Text section:
Evolutionary Intelligence Seminars 2022

Overview of the seminars in 2022

Date: 14 June 2022

Sanne Abeln
Title: Can we predict the biological impact of a genomic variant in a tumor sample?

Abstract: Cancer cells typically display some type of genomic instability, causing many changes to the genome in their offspring. These changes can for example be mutations, deletion, gains, or translocations. Typically, these events occur randomly. Nevertheless, some of these alterations may have a profound impact on the cell biology. It is difficult to know, which alterations can serve as a biomarker for disease progression and treatment response. Currently, the only method at hand is enrichment of the alteration over many patients. Here, we show how we can also show biological impact of such events by considering gene expression profiles. Effectively showing a preselection method for clinically relevant genomic biomarkers.

Date: 17 May 2022

Monika Grewal
Title: Uncertainty Estimation to Learn Effectively from Clinically Available Data for Organs at Risk Segmentation

Abstract: Epistemic uncertainty refers to the lack of knowledge in a model about the underlying data. Epistemic uncertainty is higher for out-of-domain samples or in other words the samples for which making a prediction is difficult (hard examples). In this presentation, I will discuss how this concept can be used to effectively learn a deep learning model for automatic segmentation of organs at risk from a large dataset of Computed Tomography (CT) scans containing class imbalance and missing annotations. I will share the basic idea, preliminary results, and challenges.

Requirement 1: In the seminar overview, what is currently the only method at hand for identifying alterations that can serve as a biomarker?
Requirement 2: From the seminar overview, print the passage that begins at the words "Abstract: Epistemic uncertainty" and stops after "results, and challenges.".
Requirement 3: Translate this sentence from the seminar overview into Spanish: "Epistemic uncertainty refers to the lack of knowledge in a model about the underlying data."
The rows that come next are separate material, apart from the seminar overview.

Extracted entries:
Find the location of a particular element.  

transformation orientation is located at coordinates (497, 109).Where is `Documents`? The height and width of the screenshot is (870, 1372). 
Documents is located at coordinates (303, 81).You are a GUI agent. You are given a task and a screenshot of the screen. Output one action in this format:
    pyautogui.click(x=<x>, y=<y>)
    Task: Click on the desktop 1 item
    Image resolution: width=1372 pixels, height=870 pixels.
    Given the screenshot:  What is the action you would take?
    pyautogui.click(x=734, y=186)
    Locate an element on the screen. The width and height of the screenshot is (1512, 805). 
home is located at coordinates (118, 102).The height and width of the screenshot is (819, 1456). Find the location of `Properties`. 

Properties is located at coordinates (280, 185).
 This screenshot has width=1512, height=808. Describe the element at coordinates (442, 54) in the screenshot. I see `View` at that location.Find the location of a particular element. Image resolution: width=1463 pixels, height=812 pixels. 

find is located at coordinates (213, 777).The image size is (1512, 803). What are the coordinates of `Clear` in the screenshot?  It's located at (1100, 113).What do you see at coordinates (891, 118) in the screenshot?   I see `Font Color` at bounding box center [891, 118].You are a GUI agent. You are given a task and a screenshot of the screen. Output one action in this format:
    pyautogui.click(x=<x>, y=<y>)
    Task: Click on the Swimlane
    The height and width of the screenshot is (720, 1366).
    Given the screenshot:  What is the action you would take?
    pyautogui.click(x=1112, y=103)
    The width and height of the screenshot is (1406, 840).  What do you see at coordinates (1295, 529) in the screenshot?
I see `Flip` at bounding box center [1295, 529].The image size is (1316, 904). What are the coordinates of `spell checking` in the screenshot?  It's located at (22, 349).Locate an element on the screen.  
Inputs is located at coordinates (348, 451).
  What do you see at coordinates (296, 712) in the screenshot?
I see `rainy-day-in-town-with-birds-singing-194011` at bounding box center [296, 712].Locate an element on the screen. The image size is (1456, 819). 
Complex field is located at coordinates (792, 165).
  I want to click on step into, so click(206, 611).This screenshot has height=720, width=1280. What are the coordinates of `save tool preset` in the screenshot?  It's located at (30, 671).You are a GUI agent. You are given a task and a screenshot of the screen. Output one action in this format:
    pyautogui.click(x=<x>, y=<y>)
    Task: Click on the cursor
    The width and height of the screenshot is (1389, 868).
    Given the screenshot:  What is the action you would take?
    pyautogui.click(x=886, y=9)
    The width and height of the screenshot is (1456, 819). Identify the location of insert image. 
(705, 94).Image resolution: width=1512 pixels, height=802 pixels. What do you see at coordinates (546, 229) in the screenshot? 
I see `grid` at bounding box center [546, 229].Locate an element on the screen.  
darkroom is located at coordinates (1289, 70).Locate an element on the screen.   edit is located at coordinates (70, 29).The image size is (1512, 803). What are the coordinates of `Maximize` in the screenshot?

Exercise answer 1: Enrichment of the alteration over many patients.

Exercise answer 2:
Abstract: Epistemic uncertainty refers to the lack of knowledge in a model about the underlying data. Epistemic uncertainty is higher for out-of-domain samples or in other words the samples for which making a prediction is difficult (hard examples). In this presentation, I will discuss how this concept can be used to effectively learn a deep learning model for automatic segmentation of organs at risk from a large dataset of Computed Tomography (CT) scans containing class imbalance and missing annotations. I will share the basic idea, preliminary results, and challenges.

Exercise answer 3: La incertidumbre epistémica se refiere a la falta de conocimiento de un modelo sobre los datos subyacentes.